Yena mengangkat bahu, “Yah, apapun itu—kuharap mereka berhenti bertengkar tiap bertemu. Kupingku sakit mendengar teriakan nyaring mereka. Astaga, bukankah harusnya aku minta ganti rugi pada keduanya?”

Wenn die Vögel Liebesleid fliegend singen Bis meine Welt die Augen schließt Werd’ ich noch dich lieben Werd’ ich mich noch in dich verlieben Dir gehört mein Herz Bis meine Welt die Augen schließt Und unser Liebe ist immer Bescheiden und Schlicht

Dia adalah segala yang kuinginkan dalam hidup.
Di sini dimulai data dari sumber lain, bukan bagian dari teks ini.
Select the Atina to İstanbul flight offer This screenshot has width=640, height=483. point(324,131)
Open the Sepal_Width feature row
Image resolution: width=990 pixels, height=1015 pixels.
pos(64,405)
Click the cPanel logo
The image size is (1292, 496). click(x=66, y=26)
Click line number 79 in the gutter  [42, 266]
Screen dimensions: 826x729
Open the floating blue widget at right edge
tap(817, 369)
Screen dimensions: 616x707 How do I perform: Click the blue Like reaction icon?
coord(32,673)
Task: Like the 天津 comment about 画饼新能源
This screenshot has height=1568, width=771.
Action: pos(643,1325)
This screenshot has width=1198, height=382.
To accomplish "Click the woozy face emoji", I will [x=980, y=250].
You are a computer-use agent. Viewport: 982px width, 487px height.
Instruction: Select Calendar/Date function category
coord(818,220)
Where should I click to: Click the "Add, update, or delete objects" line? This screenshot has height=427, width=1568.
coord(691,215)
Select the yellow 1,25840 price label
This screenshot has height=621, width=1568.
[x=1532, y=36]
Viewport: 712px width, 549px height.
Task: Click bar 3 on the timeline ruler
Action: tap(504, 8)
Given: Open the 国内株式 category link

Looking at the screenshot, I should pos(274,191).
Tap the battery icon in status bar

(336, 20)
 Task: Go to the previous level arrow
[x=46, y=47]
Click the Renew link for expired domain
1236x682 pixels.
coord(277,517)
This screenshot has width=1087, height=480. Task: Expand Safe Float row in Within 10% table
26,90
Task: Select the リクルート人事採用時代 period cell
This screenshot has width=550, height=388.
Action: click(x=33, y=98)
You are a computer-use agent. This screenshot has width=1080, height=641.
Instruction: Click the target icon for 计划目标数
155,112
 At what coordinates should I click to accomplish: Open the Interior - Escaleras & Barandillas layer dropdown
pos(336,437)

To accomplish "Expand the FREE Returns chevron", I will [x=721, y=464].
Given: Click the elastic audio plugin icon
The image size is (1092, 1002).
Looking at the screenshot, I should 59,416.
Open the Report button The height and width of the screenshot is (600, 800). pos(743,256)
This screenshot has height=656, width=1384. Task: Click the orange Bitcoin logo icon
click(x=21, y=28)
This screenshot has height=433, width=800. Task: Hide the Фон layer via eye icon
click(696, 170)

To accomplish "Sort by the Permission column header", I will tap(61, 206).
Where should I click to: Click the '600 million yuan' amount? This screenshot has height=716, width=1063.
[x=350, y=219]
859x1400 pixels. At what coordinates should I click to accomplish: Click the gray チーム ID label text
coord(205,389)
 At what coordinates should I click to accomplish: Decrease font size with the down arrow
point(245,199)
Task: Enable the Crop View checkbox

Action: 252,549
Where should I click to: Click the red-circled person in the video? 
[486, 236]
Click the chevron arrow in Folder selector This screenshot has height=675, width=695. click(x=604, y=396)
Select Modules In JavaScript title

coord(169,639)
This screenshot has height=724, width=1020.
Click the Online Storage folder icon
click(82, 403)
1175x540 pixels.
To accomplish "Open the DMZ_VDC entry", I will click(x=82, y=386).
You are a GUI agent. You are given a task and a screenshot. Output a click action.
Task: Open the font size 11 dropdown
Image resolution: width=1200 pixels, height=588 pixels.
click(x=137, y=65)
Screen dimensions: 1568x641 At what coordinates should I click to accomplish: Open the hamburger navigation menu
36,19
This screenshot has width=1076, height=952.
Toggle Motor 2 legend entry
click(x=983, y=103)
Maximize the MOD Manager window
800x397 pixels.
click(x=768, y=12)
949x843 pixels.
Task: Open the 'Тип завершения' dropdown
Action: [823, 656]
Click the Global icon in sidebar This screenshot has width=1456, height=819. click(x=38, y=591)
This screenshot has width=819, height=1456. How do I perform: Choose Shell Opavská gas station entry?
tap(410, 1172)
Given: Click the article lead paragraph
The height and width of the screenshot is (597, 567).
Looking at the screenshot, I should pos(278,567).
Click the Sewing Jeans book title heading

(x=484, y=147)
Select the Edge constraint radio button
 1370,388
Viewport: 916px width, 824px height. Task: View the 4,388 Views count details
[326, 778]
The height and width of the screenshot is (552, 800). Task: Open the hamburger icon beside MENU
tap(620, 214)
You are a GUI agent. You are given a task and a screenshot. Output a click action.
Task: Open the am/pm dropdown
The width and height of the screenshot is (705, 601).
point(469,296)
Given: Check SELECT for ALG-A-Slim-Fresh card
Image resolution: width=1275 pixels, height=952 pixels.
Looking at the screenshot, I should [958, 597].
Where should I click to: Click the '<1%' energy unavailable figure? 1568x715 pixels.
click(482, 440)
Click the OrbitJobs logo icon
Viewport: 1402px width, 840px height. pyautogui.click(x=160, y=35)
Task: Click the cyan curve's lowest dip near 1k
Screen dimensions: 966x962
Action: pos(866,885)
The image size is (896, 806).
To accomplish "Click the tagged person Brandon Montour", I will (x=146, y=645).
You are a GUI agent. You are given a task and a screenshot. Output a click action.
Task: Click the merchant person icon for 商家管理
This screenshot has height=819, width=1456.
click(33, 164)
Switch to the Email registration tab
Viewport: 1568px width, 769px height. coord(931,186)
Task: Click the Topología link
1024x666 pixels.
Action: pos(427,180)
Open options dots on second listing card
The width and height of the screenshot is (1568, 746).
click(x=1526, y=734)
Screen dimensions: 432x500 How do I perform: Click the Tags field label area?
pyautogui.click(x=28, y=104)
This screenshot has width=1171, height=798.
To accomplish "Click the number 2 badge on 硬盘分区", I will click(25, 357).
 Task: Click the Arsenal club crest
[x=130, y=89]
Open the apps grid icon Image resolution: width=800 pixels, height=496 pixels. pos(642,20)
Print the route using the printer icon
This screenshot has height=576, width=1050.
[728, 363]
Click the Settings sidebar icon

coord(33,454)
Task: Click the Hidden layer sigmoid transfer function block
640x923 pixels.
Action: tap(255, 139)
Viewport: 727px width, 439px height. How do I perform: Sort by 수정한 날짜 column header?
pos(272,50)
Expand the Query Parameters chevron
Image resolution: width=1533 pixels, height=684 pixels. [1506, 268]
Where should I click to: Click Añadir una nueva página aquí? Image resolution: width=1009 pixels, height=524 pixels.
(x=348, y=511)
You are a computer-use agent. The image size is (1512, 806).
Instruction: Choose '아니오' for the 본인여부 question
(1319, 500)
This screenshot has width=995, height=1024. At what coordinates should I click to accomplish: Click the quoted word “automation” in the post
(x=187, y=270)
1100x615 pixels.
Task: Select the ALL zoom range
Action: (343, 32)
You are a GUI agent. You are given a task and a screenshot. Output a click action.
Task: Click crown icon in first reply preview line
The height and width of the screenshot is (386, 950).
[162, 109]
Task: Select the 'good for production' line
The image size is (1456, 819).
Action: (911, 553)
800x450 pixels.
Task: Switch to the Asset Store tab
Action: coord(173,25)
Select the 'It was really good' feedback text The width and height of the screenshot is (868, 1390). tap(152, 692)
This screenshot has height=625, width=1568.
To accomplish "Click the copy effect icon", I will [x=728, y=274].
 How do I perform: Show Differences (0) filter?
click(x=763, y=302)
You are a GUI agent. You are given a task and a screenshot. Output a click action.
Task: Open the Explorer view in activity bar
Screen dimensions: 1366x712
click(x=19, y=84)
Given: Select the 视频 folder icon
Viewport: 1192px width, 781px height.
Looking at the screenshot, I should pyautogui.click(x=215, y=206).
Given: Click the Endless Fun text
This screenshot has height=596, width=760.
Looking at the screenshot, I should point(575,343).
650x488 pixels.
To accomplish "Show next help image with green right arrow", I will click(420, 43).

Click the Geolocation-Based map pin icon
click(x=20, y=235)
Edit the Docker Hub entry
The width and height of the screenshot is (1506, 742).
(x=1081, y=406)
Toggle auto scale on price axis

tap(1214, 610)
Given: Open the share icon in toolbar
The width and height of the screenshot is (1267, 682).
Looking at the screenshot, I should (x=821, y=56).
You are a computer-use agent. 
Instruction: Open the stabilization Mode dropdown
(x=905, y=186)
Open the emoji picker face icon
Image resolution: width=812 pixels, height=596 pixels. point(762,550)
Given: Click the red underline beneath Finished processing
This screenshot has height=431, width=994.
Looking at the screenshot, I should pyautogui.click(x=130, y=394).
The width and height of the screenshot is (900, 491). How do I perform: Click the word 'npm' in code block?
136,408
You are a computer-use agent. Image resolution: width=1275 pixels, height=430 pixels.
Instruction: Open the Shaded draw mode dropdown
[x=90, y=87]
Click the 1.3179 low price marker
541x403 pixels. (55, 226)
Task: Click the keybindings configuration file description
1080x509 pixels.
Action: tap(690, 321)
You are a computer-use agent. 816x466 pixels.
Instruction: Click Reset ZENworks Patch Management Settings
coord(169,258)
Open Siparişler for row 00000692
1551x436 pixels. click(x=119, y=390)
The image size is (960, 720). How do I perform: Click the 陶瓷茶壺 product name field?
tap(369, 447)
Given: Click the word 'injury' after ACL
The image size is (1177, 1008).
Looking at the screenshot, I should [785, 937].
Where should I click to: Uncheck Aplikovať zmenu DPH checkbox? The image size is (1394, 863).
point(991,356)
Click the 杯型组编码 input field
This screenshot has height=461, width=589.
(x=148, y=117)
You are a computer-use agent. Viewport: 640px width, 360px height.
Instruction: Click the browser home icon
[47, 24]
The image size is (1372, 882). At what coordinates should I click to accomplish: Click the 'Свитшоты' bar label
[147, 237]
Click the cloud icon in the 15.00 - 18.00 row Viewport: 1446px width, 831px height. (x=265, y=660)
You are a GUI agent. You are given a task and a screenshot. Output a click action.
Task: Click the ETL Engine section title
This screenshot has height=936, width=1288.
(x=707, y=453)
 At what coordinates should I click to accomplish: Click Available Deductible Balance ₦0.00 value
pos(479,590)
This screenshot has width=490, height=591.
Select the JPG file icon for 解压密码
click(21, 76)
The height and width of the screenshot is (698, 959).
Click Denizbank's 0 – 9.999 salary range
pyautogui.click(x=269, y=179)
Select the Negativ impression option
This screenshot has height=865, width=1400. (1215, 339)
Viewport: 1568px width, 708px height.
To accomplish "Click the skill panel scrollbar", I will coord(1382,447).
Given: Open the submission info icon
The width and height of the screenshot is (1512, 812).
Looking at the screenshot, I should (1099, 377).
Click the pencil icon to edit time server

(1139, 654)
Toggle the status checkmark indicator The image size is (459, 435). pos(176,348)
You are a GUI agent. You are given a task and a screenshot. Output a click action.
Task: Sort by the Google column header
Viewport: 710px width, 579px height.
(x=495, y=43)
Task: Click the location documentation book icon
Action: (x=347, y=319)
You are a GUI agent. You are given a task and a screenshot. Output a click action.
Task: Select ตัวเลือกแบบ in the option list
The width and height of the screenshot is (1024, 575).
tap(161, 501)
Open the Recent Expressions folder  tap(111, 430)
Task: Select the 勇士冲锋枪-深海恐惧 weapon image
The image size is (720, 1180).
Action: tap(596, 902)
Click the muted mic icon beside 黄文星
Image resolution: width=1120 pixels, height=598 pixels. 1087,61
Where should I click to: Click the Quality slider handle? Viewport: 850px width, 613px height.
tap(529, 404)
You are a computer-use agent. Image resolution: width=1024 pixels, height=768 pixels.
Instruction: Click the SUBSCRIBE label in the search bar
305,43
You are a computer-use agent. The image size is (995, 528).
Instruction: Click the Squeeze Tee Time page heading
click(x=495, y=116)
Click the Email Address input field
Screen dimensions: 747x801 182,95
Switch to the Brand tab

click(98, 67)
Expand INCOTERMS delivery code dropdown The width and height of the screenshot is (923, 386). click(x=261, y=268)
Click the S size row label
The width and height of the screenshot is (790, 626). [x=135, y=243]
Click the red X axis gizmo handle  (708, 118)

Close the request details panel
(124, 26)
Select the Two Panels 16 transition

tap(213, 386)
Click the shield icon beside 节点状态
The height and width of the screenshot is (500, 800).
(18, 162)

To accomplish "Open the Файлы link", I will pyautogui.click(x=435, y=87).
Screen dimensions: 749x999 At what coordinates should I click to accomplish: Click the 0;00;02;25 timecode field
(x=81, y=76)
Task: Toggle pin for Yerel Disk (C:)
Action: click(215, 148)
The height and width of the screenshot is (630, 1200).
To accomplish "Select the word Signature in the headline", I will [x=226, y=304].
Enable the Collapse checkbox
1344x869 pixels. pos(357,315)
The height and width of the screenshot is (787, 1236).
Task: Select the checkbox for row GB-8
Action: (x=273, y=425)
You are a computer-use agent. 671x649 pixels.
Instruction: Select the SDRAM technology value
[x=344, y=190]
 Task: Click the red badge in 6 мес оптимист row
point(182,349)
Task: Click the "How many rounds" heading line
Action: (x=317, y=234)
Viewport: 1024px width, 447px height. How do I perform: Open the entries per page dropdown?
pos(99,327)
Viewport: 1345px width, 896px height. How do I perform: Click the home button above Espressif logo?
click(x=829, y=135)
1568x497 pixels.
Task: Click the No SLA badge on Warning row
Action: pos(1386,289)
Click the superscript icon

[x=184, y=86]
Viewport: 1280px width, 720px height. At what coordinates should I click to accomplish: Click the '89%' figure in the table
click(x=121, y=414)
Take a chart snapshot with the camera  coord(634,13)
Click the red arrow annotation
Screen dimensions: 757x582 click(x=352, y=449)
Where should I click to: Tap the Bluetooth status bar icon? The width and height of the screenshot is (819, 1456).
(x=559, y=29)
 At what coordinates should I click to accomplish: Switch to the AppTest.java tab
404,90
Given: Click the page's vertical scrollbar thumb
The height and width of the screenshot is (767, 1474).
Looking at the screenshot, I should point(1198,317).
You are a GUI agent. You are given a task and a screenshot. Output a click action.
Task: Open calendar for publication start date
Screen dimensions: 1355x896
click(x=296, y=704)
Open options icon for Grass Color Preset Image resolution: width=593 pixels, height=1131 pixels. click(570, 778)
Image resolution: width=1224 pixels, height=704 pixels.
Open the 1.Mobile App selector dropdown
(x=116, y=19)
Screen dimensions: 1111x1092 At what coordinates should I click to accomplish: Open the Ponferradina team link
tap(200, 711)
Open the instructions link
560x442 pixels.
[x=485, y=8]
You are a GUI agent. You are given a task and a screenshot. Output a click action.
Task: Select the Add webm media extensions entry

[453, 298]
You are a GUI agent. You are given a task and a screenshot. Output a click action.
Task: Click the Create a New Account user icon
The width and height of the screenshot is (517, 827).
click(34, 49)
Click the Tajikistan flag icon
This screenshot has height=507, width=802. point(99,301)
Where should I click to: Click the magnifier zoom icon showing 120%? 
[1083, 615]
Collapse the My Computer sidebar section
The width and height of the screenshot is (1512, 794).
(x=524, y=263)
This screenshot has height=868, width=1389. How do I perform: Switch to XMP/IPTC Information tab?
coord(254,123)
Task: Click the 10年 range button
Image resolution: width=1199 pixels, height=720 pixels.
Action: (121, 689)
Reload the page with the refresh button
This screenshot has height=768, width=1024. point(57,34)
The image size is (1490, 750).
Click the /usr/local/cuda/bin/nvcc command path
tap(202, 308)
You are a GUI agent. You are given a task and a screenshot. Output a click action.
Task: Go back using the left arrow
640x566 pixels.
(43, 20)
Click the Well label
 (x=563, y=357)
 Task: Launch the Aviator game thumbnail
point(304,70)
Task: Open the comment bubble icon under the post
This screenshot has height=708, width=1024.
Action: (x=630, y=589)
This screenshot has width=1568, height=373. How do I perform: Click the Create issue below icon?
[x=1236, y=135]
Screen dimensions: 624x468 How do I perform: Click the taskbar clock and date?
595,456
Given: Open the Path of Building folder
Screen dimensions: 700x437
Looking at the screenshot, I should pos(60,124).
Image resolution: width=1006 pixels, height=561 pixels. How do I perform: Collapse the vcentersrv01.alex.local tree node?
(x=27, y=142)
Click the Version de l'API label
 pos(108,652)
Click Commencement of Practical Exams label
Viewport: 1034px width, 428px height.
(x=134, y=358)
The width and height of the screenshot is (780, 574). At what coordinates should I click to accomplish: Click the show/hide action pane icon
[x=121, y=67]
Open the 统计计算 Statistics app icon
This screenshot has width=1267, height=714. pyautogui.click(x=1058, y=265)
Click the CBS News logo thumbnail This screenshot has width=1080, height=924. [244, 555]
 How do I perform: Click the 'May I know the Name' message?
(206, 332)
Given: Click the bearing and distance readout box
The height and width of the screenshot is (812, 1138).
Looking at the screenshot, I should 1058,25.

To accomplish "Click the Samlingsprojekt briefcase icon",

Kapanpun jemari kami bertaut, aku tahu bahwa takkan ada lagi yang bisa mengisi celah di antara jemariku sesempurna jemari kurusnya, dan genggaman tangan kami terasa sempurna. Ia sempurna dalam ketidaksempurnaan dunia.

Dia adalah awal dan akhir.

Yang menemani saat matahari mengintip genit di ufuk timur—di sisiku, ia juga turut mengintip genit dari balik selimut; matanya menyipit bagai bulan sabit, dan senyum malu-malu merekah di bibirnya.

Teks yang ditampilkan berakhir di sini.